Certain non-audit services provided to Prudential Investments LLC or any of its affiliates that also provide ongoing services to the Prudential Mutual Funds will be subject to pre-approval by the Audit Committee. The only non-audit services provided to these entities that will require pre-approval are those related directly to the operations and financial reporting of the Funds. Individual projects that are not presented to the Audit Committee as part of the annual pre-approval process will be subject to pre-approval by the Committee Chair (or any other Committee member on whom this responsibility has been delegated) so long as the estimated fee for those services does not exceed $50,000. Services presented for pre-approval pursuant to this paragraph will be accompanied by a confirmation from both the Treasurer and the independent accountants that the proposed services will not adversely affect the independence of the independent accountants.

Although the Audit Committee will not pre-approve all services provided to Prudential Investments LLC and its affiliates, the Committee will receive an annual report from the Fund’s independent accounting firm showing the aggregate fees for all services provided to Prudential Investments and its affiliates.

 

(e) (2) Percentage of services referred to in 4(b)- (4)(d) that were approved by the audit committee

Not applicable.

 

(f) Percentage of hours expended attributable to work performed by other than full time employees of principal accountant if greater than 50%.

The percentage of hours expended on the principal accountant’s engagement to audit the registrant’s financial statements for the most recent fiscal year that were attributed to work performed by persons other than the principal accountant’s full-time, permanent employees was 0%.

 

(g) Non-Audit Fees

Not applicable to Registrant for the fiscal years 2013 and 2012. The aggregate non-audit fees billed by KPMG for services rendered to the registrant’s investment adviser and any entity controlling, controlled by, or under common control with the investment adviser that provides ongoing services to the registrant for the fiscal years 2013 and 2012 was $0 respectively.


(h) Principal Accountant’s Independence

Not applicable as KPMG has not provided non-audit services to the registrant’s investment adviser and any entity controlling, controlled by, or under common control with the investment adviser that provides ongoing services to the registrant that were not pre-approved pursuant to Rule 2-01(c)(7)(ii) of Regulation S-X.

Item 5 – Audit Committee of Listed Registrants –

The registrant has a separately designated standing audit committee (the “Audit Committee”) established in accordance with Section 3(a)(58)(A) of the Securities Exchange Act of 1934. The members of the Audit Committee are Stephen P. Munn (chair), Kevin J. Bannon, Robin B. Smith, and Richard A. Redeker (ex-officio).

Item 6 – Schedule of Investments – The schedule is included as part of the report to shareholders filed under Item 1 of this Form.

Item 7 – Disclosure of Proxy Voting Policies and Procedures for Closed-End Management Investment Companies –

PROXY VOTING POLICIES OF THE SUBADVISER

PRUDENTIAL FIXED INCOME

Our policy is to vote proxies in the best economic interest of our clients.
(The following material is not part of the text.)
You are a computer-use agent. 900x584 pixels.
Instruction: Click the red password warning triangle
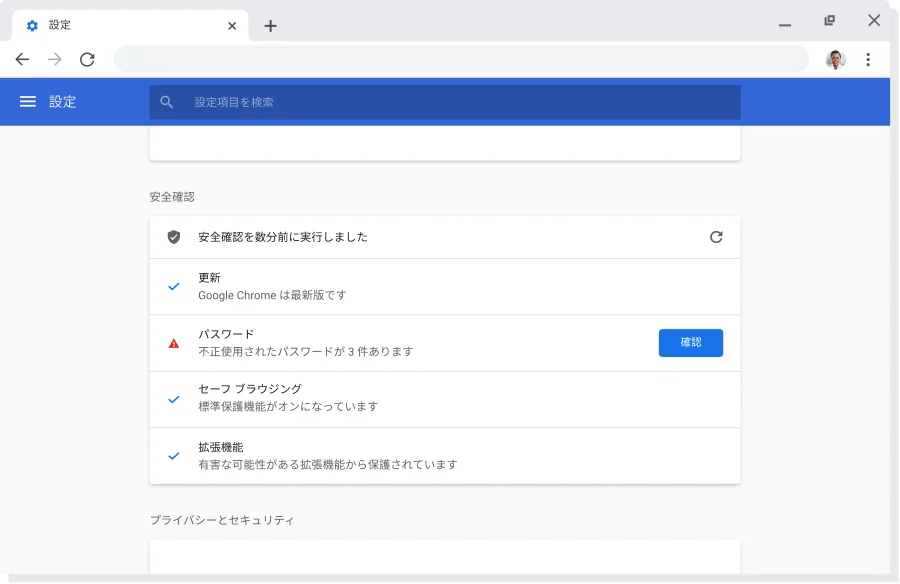(174, 343)
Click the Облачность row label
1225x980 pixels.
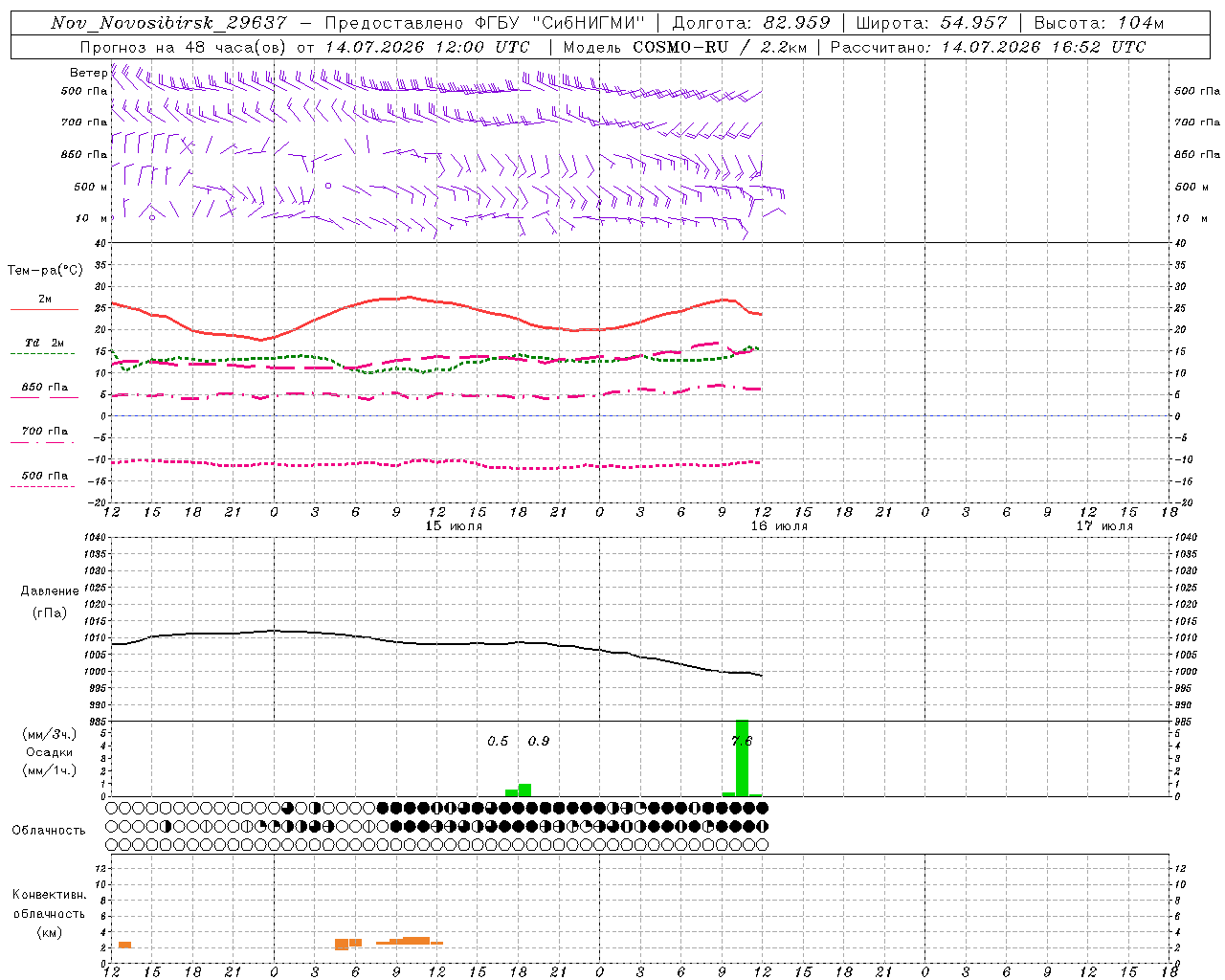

In the case of pooled accounts, our policy is to vote proxies in the best economic interest of the pooled account. Our proxy voting policy contains detailed voting guidelines on a wide variety of issues commonly voted upon by shareholders. These guidelines reflect our judgment of how to further the best economic interest of our clients through the shareholder or debt-holder voting process.

Prudential Fixed Income invests primarily in public debt, thus there are few traditional proxies voted by us. We generally vote with management on routine matters such as the appointment of accountants or the election of directors. From time to time, ballot issues arise that are not addressed by our policy or circumstances may suggest a vote not in accordance with our established guidelines. In these cases, voting decisions are made on a case-by-case basis by the applicable portfolio manager taking into consideration the potential economic impact of the proposal. If a security is held in multiple accounts and two or more portfolio managers are not in agreement with respect to a particular vote, our proxy voting committee will determine the vote. Not all ballots are received by us in advance of voting deadlines, but when ballots are received in a timely fashion, we strive to meet our voting obligations. We cannot, however, guarantee that every proxy will be voted prior to its deadline.
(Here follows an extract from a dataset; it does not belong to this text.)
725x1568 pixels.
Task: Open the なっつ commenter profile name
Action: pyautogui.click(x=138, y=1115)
We take into account restrictions in some countries that might impair our ability to trade those securities or have other potentially adverse economic consequences. We generally vote securities on a best efforts basis and in the best economic interest of our clients.

Occasionally, a conflict of interest may arise in connection with proxy voting. For example, the issuer of the securities being voted may also be a client of ours. When we identify an actual or potential conflict of interest between our firm and our clients, we refer the proxies regarding that issuer for resolution to our proxy voting committee, which is composed of senior management. This may include abstaining from a particular vote or voting in accordance with the policy of the proxy voting facilitator rather than our own policy.


Some of our clients elect to retain voting authority for themselves. If a client has a question about a particular solicitation, the client may contact its client service representative and we will try to address the client’s question. We will not, however, disclose how we intend to vote on an issue for other clients’ accounts.

Any client may obtain a copy of our proxy voting policy, as well as the proxy voting records for that client’s securities, by contacting the client service representative responsible for the client’s account.

Item 8 – Portfolio Managers of Closed-End Management Investment Companies

Portfolio Managers

The following individuals have primary responsibility for the day-to-day implementation of the Fund’s investment strategy.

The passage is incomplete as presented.